Gotcha caught + fixed mid-build (important for reproducibility): the first ISEScan run used the tool default remove_short_is=false, which keeps partial/unclassified (family=new) elements and injected spurious distance-0 IS overlaps (KUN1163: 25 IS vs the validated 17), corrupting the chromosomal-IS-adjacent counts. The headline still held (aac(6')-aph(2'')→IS6 plasmids / IS256 chromosome, 80/467/84 bp) but the context matrix was noisy. The original used remove_short_is=true (complete elements only). Re-ran with true, purged the bad IS branch → closest then matched the original byte-for-byte. Record this as a required ISEScan param for this analysis.
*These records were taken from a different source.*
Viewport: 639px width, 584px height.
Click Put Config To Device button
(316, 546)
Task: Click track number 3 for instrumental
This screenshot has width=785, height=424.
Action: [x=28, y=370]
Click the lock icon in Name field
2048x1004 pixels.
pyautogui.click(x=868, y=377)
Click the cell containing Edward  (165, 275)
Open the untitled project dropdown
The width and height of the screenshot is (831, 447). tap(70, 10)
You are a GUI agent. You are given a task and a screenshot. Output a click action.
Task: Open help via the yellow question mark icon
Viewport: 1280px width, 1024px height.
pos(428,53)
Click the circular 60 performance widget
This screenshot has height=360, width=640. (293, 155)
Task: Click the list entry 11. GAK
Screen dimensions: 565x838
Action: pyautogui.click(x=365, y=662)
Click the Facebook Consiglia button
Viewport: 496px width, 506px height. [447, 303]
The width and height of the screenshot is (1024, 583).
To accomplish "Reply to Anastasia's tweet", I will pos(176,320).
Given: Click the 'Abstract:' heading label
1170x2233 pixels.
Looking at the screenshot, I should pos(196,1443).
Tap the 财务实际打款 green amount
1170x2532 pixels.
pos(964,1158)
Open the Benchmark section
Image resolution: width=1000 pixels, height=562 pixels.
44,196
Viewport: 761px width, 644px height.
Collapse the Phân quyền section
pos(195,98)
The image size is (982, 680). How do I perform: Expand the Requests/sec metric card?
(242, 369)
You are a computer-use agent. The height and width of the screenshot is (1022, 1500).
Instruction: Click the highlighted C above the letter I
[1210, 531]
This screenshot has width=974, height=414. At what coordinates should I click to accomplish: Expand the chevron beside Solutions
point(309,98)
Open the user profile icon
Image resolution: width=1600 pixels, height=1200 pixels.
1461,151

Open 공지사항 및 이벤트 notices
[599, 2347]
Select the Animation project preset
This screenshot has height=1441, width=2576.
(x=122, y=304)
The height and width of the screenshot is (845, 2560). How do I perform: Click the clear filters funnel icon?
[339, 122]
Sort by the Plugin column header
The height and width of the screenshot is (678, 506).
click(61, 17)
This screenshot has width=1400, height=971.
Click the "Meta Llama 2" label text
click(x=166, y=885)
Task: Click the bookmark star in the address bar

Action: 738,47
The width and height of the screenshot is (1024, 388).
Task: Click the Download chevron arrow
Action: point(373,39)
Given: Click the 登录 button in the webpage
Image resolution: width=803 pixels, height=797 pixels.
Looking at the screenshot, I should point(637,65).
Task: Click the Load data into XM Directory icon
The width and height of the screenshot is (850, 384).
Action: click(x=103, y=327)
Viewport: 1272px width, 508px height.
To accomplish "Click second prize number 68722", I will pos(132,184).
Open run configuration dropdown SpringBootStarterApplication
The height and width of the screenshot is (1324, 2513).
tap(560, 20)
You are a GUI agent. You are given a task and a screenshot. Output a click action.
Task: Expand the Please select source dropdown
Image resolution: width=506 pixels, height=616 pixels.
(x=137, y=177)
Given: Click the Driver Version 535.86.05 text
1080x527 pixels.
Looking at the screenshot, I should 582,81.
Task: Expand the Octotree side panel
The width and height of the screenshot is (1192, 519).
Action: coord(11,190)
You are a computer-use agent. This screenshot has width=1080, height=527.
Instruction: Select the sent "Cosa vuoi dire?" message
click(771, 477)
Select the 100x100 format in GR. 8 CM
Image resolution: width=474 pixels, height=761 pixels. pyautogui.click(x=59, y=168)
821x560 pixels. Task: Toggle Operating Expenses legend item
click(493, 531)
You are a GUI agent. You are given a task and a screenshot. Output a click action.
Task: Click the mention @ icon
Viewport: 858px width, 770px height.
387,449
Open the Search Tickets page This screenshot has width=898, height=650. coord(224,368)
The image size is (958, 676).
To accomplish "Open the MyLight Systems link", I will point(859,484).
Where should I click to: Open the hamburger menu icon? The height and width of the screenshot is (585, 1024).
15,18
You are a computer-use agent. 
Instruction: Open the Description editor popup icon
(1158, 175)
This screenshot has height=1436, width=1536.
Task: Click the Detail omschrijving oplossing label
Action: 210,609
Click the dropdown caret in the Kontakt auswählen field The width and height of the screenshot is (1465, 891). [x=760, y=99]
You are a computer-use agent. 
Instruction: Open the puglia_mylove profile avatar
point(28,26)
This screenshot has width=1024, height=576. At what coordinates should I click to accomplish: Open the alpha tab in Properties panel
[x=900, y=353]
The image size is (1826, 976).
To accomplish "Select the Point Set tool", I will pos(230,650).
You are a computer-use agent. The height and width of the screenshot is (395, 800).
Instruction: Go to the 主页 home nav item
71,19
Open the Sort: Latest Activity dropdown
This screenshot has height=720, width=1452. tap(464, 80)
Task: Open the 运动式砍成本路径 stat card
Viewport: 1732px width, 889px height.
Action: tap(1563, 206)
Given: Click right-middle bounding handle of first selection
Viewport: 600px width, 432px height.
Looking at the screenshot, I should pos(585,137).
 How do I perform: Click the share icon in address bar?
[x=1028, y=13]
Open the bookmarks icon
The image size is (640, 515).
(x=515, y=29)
Extraction (page-based, #22860) — VERIFIED clean. Summary: 18 rows, 14 seeded (the clean pipeline), 9 exposed, 8 map-over ICJ steps, 0 warnings / 0 seed_warnings / 0 invalid. The 4 unseeded rows are orphan jobs from the purged bad-ISEScan branch (outputs purged) — excluded from extraction. Extracted .ga: 14 steps (1 input + 13 tools), every input_connection resolves (zero dangling), 9 workflow outputs, report rewritten with 0 leftover instance ids. Topology exactly: input collection → {staramr, ISEScan, Integron} → BED→Sort×2 → closest → Collapse → 2 matrix awks → 2 heatmaps.

Bakta deliberately omitted from the clean core — it’s the non-mapped/OOM-prone messy part. The notebook reframes the headline at the IS-family level (fully supported by the extractable closest data) and lists Bakta as optional structural confirmation outside the extractable core. This keeps the graph pristine; the comparative payoff (IS6↔IS256 flip across 3 isolates) survives without it.

Suggested next moves

Build the JBrowse locus view, optionally add Bakta structural confirmation (as a separate enrichment, not in the extractable core), or move on to UC2 (TAL1, issue #13) / UC3. UC1 is now a fully-extractable issue-#12 showcase.